What "obvious alternatives" were left untested? You suggested several
alternatives and if memory serves, my reply to you was that these had been
Tested. Your assertion that I "applied a disturbance to the first variable
that struck [my] fancy" is does not appear to arise from the facts as I
described them; I don't know where you're getting that.

That is
not my idea of applying the Test. My idea of applying the Test is to try
all the alternatives you can think of, and accept a definition of the CV
only when you have diligently but unsuccessfully tried to rule it out and
it is the only one left. The Test is not a matter of going through a
certain ritual. It must be applied with some understanding of what you're
trying to do, which is to find out what, if anything, is being controlled.

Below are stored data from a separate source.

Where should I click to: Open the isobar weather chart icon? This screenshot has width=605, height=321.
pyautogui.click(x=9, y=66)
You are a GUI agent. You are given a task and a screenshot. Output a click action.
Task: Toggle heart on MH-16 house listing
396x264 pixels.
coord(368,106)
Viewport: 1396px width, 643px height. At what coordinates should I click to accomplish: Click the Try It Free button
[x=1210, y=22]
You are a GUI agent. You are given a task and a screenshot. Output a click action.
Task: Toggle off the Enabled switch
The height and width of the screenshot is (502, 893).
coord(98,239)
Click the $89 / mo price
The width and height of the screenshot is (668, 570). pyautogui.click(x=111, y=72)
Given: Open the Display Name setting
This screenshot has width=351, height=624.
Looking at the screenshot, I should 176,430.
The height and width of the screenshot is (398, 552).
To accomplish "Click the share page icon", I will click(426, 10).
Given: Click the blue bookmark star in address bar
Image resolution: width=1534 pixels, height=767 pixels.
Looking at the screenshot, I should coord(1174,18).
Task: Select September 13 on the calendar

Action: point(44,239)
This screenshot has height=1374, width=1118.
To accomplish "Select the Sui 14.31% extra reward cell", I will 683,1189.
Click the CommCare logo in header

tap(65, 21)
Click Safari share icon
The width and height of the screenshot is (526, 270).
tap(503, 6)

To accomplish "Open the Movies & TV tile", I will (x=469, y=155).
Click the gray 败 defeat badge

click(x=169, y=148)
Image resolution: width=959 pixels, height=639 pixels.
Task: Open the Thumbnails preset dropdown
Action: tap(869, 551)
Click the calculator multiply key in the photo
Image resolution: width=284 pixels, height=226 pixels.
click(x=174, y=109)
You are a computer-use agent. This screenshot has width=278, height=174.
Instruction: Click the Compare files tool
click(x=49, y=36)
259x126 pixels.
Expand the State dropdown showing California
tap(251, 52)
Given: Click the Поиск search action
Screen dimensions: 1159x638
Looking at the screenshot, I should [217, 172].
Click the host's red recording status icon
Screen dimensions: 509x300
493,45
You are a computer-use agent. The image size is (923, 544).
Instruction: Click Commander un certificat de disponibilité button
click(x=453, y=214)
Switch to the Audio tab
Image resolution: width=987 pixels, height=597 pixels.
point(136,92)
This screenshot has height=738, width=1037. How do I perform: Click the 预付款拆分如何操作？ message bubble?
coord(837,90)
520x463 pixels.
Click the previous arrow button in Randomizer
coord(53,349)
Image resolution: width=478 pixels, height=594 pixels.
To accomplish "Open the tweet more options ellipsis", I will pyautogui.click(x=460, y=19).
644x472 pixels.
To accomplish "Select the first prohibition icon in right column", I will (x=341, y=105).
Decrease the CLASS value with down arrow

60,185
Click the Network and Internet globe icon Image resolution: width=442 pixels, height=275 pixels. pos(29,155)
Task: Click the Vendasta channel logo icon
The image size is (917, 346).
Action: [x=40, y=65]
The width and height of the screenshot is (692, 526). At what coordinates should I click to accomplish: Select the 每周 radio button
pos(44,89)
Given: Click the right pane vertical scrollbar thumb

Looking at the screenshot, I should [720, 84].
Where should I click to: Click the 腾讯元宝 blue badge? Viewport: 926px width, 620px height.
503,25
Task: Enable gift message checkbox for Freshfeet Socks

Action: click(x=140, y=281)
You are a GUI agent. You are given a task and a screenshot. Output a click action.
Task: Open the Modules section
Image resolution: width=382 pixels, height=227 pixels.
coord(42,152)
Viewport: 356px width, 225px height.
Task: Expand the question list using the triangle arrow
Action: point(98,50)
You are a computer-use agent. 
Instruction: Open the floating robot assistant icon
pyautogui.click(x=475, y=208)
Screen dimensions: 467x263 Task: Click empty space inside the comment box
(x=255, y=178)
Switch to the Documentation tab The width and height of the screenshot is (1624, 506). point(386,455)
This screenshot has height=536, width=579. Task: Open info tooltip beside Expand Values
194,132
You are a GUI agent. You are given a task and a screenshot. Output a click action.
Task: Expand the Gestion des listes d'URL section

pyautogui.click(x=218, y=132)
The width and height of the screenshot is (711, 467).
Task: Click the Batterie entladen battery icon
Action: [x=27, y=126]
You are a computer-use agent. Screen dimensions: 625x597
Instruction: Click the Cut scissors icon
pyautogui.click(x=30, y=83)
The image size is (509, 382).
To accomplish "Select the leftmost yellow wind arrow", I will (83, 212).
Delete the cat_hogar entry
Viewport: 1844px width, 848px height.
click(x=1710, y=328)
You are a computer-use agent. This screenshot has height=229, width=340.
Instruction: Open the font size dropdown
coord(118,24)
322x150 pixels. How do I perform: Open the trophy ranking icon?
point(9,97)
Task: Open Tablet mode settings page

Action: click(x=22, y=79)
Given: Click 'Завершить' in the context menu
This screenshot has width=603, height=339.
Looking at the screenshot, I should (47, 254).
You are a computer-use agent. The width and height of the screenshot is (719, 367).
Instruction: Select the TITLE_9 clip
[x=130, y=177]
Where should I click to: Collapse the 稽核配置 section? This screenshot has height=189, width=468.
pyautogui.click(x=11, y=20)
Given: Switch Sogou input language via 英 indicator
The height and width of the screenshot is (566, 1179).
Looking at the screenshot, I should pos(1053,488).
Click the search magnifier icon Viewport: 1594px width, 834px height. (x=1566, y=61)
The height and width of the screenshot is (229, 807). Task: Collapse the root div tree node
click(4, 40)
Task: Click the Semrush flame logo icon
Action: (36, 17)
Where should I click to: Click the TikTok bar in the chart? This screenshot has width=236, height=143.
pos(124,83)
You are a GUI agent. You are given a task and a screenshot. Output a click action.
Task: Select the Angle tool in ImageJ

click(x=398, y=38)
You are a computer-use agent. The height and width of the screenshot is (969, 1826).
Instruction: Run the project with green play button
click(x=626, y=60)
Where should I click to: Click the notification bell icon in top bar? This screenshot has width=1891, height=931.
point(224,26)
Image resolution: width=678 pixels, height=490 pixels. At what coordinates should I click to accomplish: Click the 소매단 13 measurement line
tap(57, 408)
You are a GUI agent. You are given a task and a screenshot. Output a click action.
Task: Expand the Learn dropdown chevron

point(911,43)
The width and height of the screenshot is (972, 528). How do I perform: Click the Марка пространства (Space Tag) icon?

Now that I can agree with. My idea of applying [successive refinements of]
the Test is the same as yours.

There are technical problems with giving the rat direct control over the
interval by which the signal preceded the shock, having to do with the lack
of immediate feedback.

So what? Since when have technical difficulties made it all right to assume
things without proof?

Assume things without proof? What things? I'm sorry, but I don't recall
making any such assumptions.

If your experiment created such technical
difficulties, it should have been revised to eliminate them

Ah, but Bill, the experiment as conducted _was_ the revision that overcame
the technical problem noted.

-- and you

should have reserved judgement about the points in question that you could
not test, or stated that your conclusions were contingent on certain
untested assumptions.

But I could and did test them, nor were my conclusions "contingent on
certain untested assumptions." I don't see where you've shown that I've
made such assumptions.

If there's a lesson here, it's that as a practical matter, you sometimes
have to develop alternative methods to the straightforward procedure of
giving direct control over the aspect of the CV being investigated.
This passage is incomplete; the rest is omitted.